Friday, August 10, 2007


Childhood is fleeting. So, too often, are foster children's chances for the security and happiness of reliable, loving, adoptive parents. Gov. Mark Sanford has wisely appointed a task force to come up with ways to reduce red tape so that more foster children can be adopted more quickly.

That task force will begin work later this month under the leadership of co-chairmen Carl Brown of Elgin and George Milner of Summerville, both longtime foster parents and advocates for foster children. As Mr. Brown aptly assessed the average four-year wait to adopt a foster child in this state:

"If it is in the system, let's change the system. Nothing is more important than this. Once childhood is over with, it's over."

Unfortunately, many foster parents report that adoption is made increasingly difficult by what they see as the state's unrealistic emphasis on returning children to biological parents who simply are not capable — and not likely to become capable for many years, if ever — of fulfilling that critical obligation.

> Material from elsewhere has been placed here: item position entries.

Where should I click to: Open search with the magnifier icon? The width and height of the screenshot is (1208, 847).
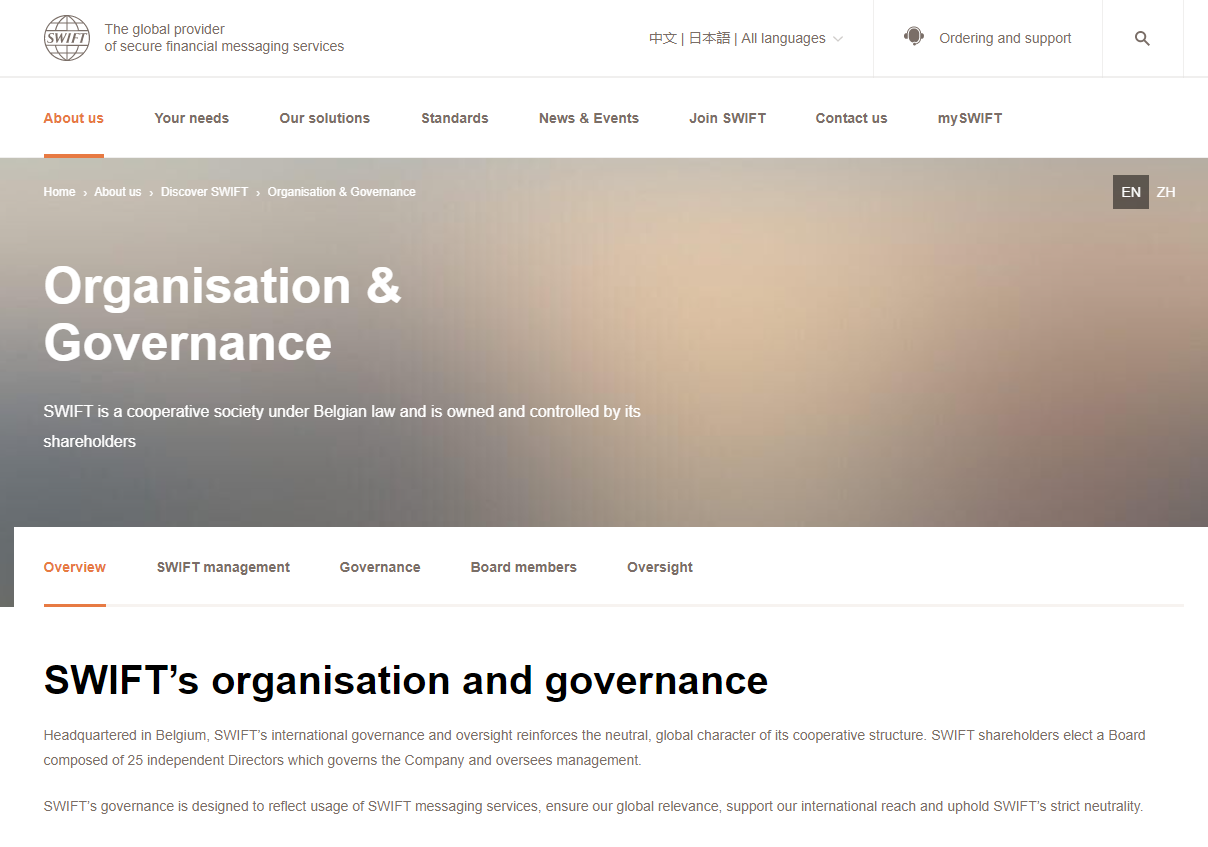point(1142,39)
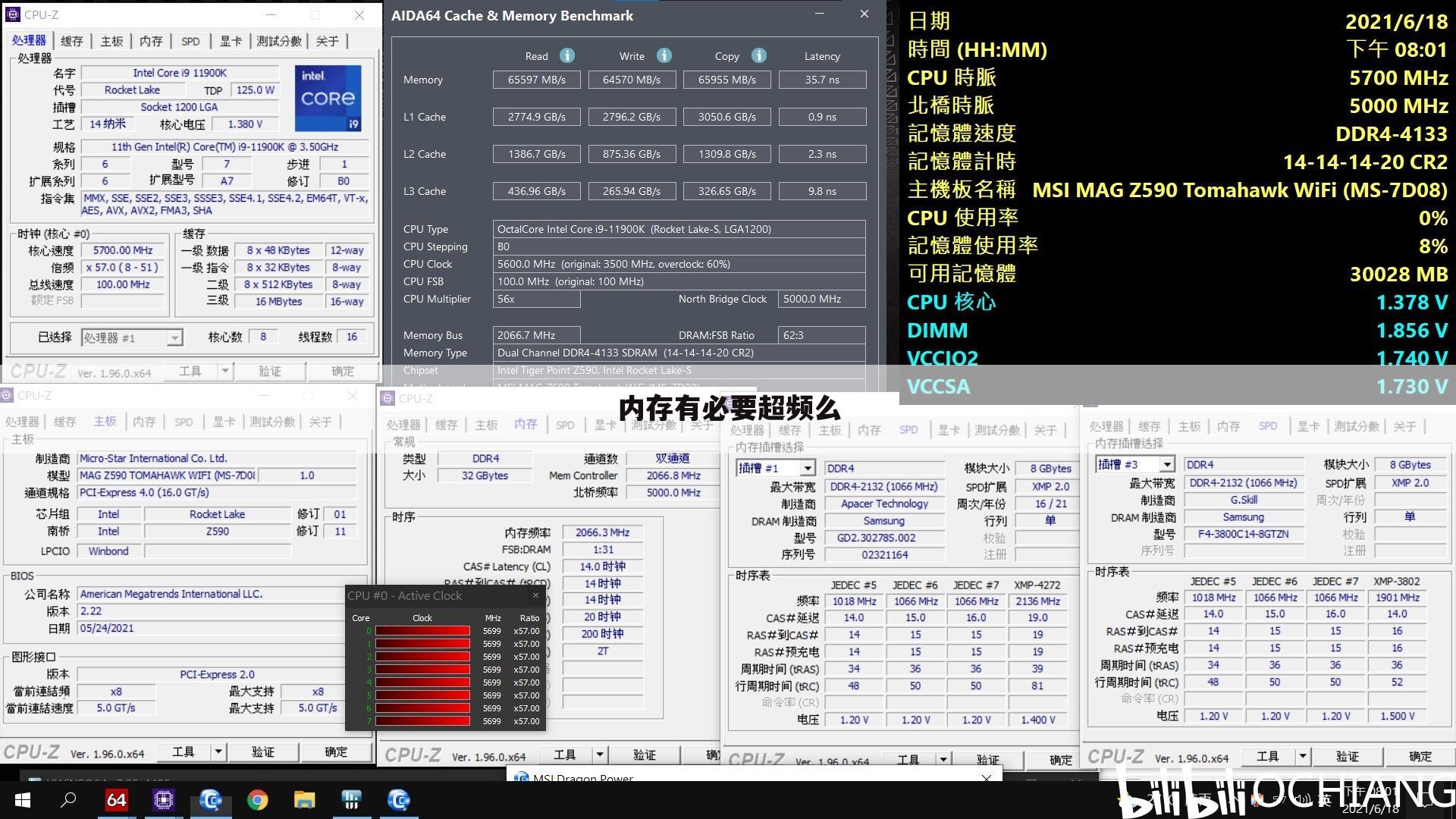Switch to the SPD tab

(x=190, y=41)
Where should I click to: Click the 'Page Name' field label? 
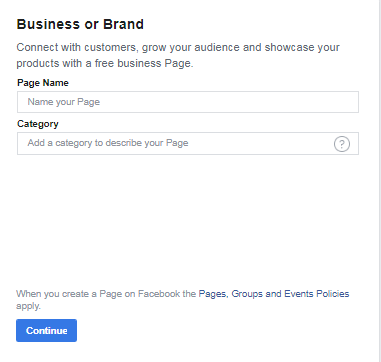(43, 83)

Mount Pleasant's Kim Embler, who with husband Mitch Embler had to work long and hard to get through the bureaucratic maze for an adoption that was finalized in June, told our reporter: "To me, one of the hardest things in dealing with the whole system is a lot of times their goal of reuniting a family becomes so much more important than what the best interest of that child is. They try to give these parents months and months, and meanwhile these children's lives are moving on."

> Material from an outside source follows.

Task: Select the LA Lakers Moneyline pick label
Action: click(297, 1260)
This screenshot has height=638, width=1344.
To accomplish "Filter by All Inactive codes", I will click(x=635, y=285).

And far too many of those lives are moving on with scant chance of permanent adoption: More than 1,600 of our state's 5,400 foster children remain eligible for adoption, yet only 400 were adopted last year.

Gov. Sanford, a persistent voice for increased efficiency in the spending of taxpayer dollars, points out that this issue is about much more than that: "We're not only talking about streamlining government, but also about improving quality of life for hundreds of children and parents across South Carolina."

That task force is scheduled to issue its report early next year. Its recommendations on untangling the red tape may require changes both in policy and the law.

They should be given prompt and thorough consideration by the Department of Social Services and the state's elected officials.